Baby Boomer Secrets

February 22, 2023 at 10:19 a.m.

...by Rix Quinn



After a high school reunion, author and Baby Boomer Rix Quinn started wondering what answers he would get from his contemporaries if he offered them anonymity to discuss their Boomer childhoods. He compiled a list of questions designed to find out what they had learned over four or more decades. Here are some lessons he learned from the answers to the survey. 

If your birth certificate says you were born between 1946 and 1964, welcome to my world. You and I are officially considered "Baby Boomers."

What do we have in common? Well, we’re over 60 (most of us), but not yet over the hill. Sadly, a few of our unfortunate members are under a hill somewhere, taking the eternal dirt nap.

But the rest of us share a unique time and space. We were born in the middle of the 20th century, and hope to live to the middle of the 21st. When our earliest members were born, only 141 million people lived in the U.S. Today there are over 295 million.

Just about every fourth person you see at the dentist, carwash, or leg waxing salon is a Boomer. This means that (1) we still have some of our own teeth, (2) we may drive around aimlessly, and (3) some of us grow hair where we don’t want it. It also means we’re vitally important to the media who want to reach us, to the nation’s retailers, to our growing children, and to our aging parents, if we're lucky enough to still have them with us.

We're becoming major consumers of all those geriatric products we’re beginning to stock now.

Think about what we’ve witnessed in the last decades. We’ve seen television grow into an enormously influential medium. We’ve observed a space program that took humans to the moon and returned them safely to the earth. We've seen the age of the smart phone and social media -- did all of that leave you behind or did you embrace it?

Where are we going as we age? Will we someday be viewed by our children and grandchildren and great-grandchildren as a good generation? Or are we deserving of the jab, "Okay, Boomer."

One of my friends died prematurely, in his 40’s. But not long before he passed away, he told me one thing really bothered him.

"I haven’t done all I wanted to do," he mourned. "I wonder – if somebody cares to judge my walk across four decades – if they’ll discover I left any footprints."

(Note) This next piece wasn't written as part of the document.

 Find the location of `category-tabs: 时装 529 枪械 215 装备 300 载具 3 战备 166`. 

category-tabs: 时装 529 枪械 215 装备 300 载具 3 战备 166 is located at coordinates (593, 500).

What sort of footprints will you leave for others to follow?

Our generation has often been divided. By our music choices. By young men’s decision to grow their hair longer or keep it short. Then by the Vietnam War. Then by education. Then by political alliances. In short…we’ve stayed apart too long. To help us focus not on our differences, but on our similarities. For whatever time is left to us (hopefully decades), we could unite to change society for the better. With our time, training, and monetary resources, we could continue making great contributions to this world.

Understanding us

Here’s a personal story. It’s the early 1960’s, and we’re sitting in elementary school. Around 10am the school bell suddenly blasts three-and-a-half times.

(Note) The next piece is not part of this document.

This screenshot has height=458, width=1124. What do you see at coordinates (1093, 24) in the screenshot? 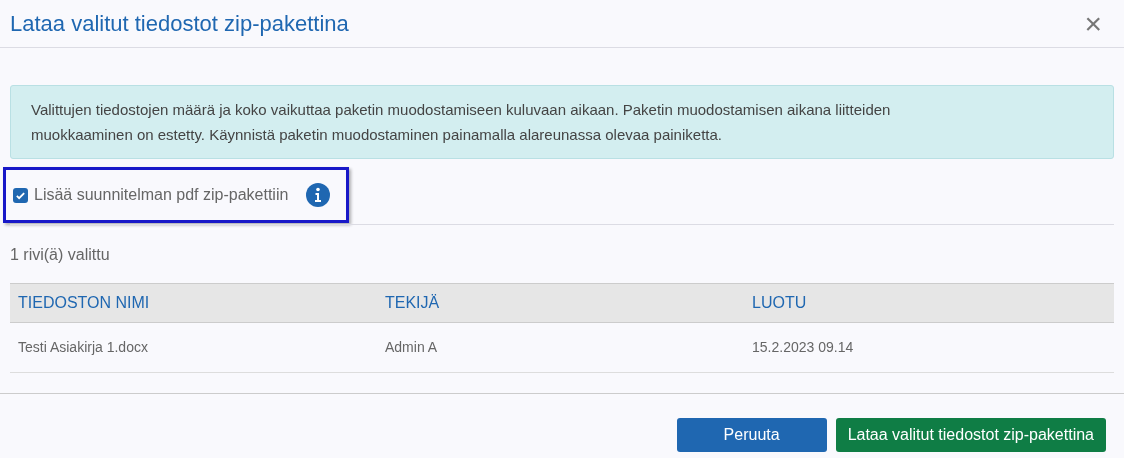
I see `close-button: ×` at bounding box center [1093, 24].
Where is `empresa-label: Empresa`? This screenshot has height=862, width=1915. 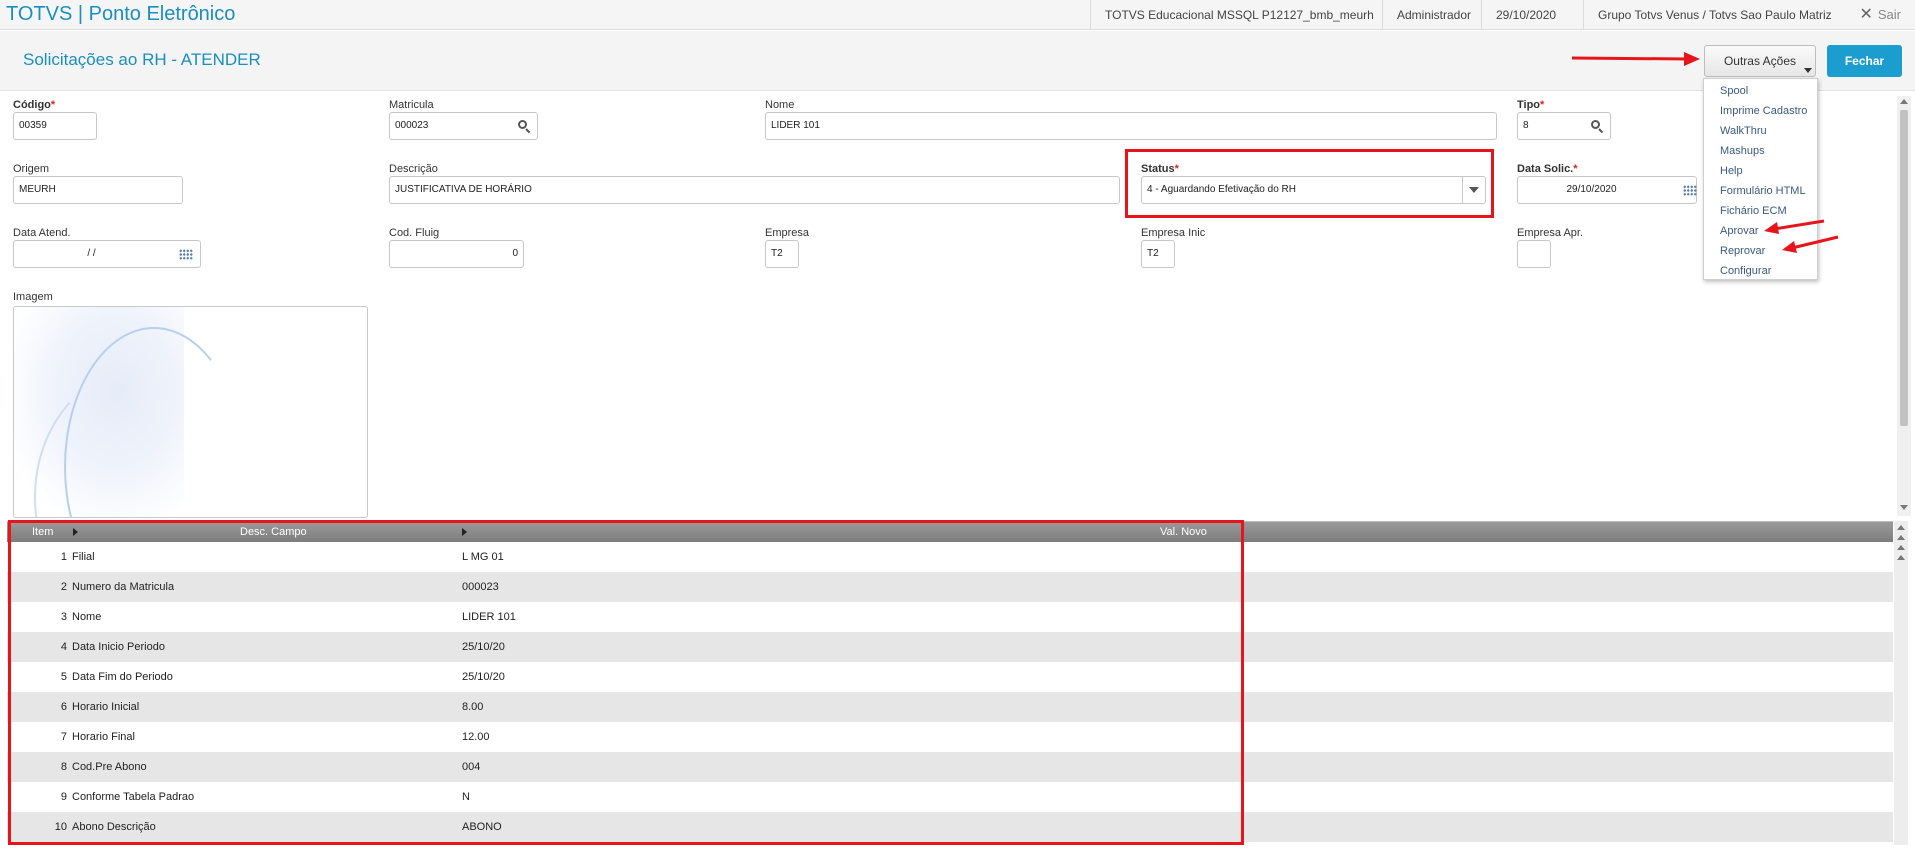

Three rings means a tornado, and four signals an air raid. (Definition of "air raid": A nuclear attack followed by desperation, radiation, and vaporization.)

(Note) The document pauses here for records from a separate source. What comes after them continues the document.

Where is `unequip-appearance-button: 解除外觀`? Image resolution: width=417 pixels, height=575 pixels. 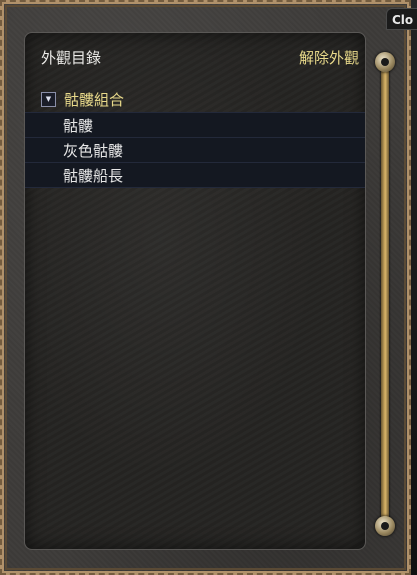
unequip-appearance-button: 解除外觀 is located at coordinates (329, 58).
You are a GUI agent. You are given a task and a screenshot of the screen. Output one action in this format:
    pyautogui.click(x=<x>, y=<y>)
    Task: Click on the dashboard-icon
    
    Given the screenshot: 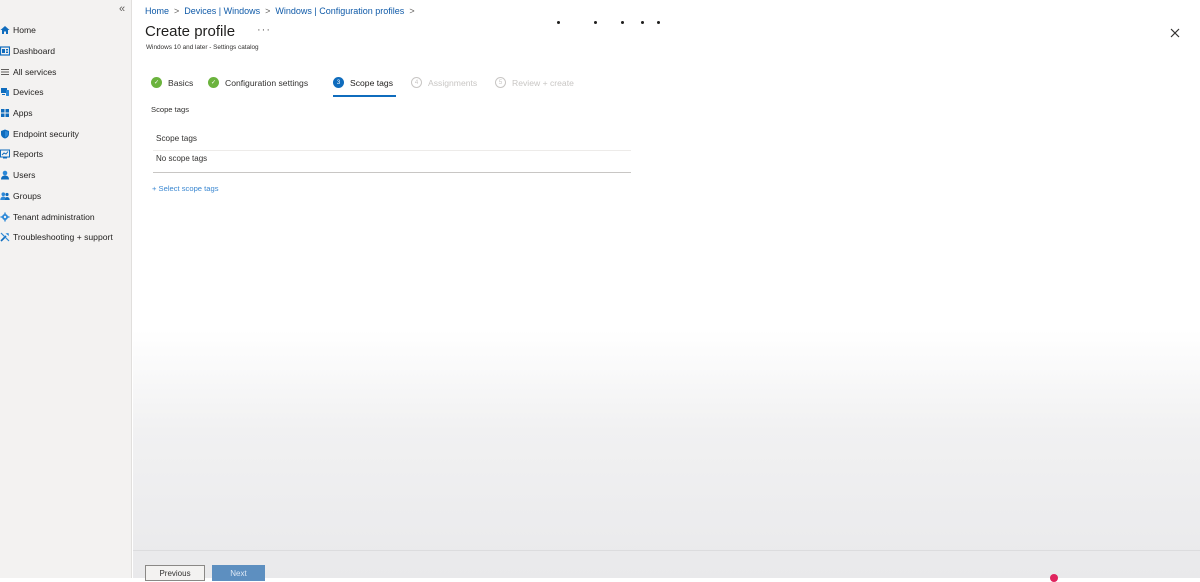 What is the action you would take?
    pyautogui.click(x=5, y=51)
    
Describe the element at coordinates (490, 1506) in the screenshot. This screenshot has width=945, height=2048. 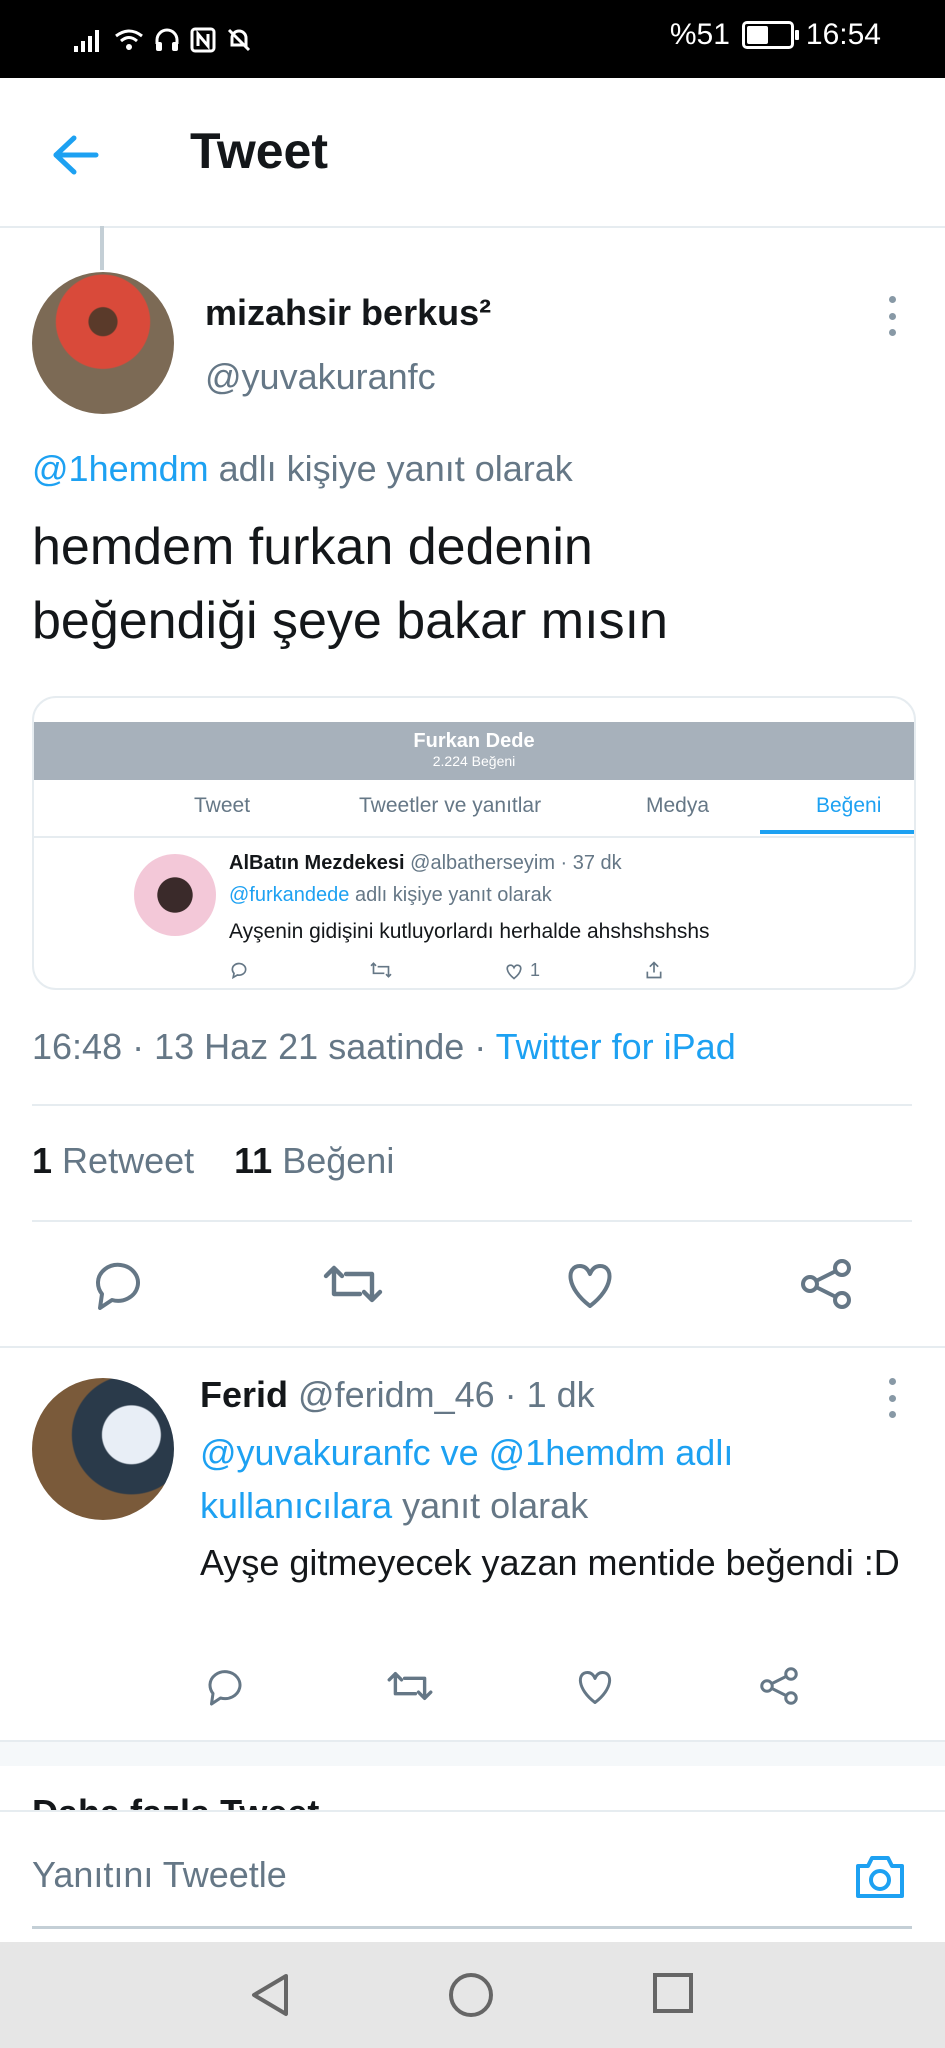
I see `reply-to-suffix: yanıt olarak` at that location.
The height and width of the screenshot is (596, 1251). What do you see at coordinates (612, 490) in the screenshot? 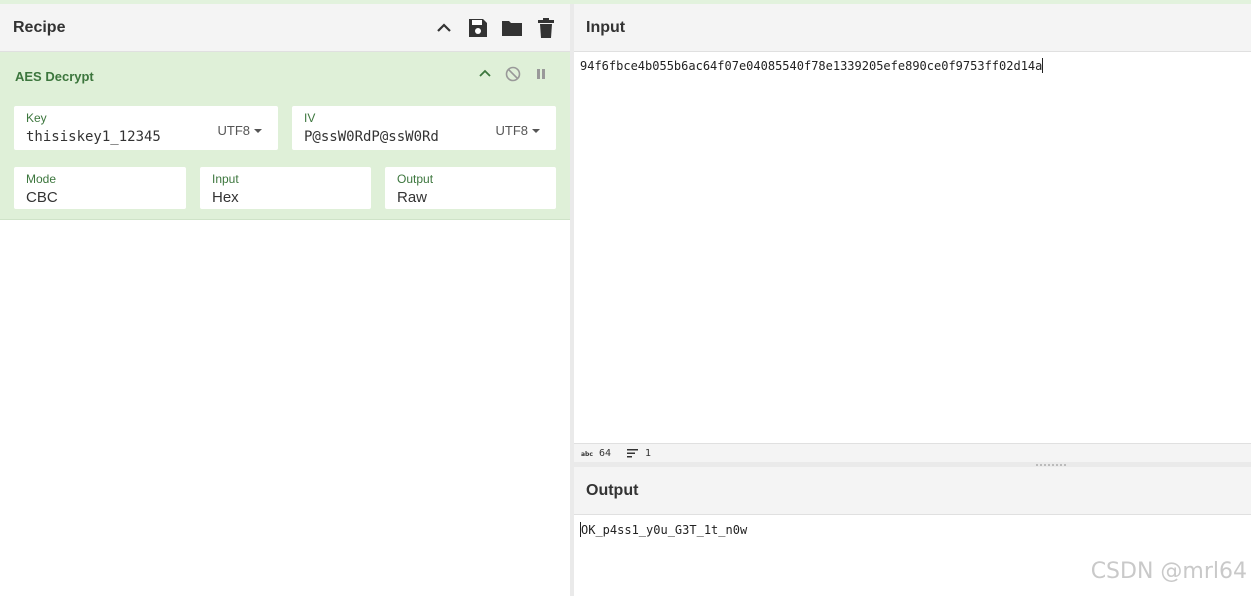
I see `output-title: Output` at bounding box center [612, 490].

Because we’re not sure if we heard three or four rings, we don’t know what to do. In a tornado, we’re taught to open windows and doors. If it’s an air raid, we’re supposed to close them. So, we stumble over each other into the school hallway. If it’s a tornado, we’re supposed to sit against the lockers. If it’s an air raid, we put our heads between our knees, and cover our scalps with our hands. (This technique was known as "duck and cover." How it protects from nuclear explosion is a mystery to me.) Nobody knows if it’s a tornado or an air raid, so we just kill time until the principal tells us it’s a false alarm.

And that’s what we’ve been doing these last four decades…killing time between personal storms and false alarms.

Lesson # 1: We’re pessimists by nature, but we bounce back quickly from defeat because we expect it.

Frankly, after over five decades on earth, this Boomer particularly remembers ten lessons that really helped. Here they are:

  1. Prepare for the future, but take time to savor the present moment.
  2. The video of life doesn’t have a "rewind" button. You can’t correct yesterday. You can only try to do better today and tomorrow.
  3. Treat your parents well if they are still with us. Without them, you wouldn’t be here. You'll want your children to do the same.
  4. The four greatest gifts you can give your children are love, acceptance, encouragement, and preparation. The road of life can sometimes be an uphill climb.
  5. Try to learn something new every day and try to teach something every day.
  6. An open mind welcomes both sunlight and rain. Listen carefully to new ideas, and to people with whom you disagree. Every person you meet therefore becomes your teacher.
  7. Life is a cooperative venture. Those who lived before us left us some wonderful instruction manuals. We call them "history books."
  8. Inspire others to read and write better. These are two of life’s most important skills.
  9. Nearly everybody you meet is dealing with some sort of problem. Be kind and forgiving.
  10. Choose a career that fits your personality, and life goals that help others.


The author of several books, Rix Quinn went to work for his father’s business magazine publishing company in the late 1970’s, and eventually served as a magazine editor and publisher. Later he produced short features for both network radio and newspapers. He continues to write today, with a special focus on Boomers.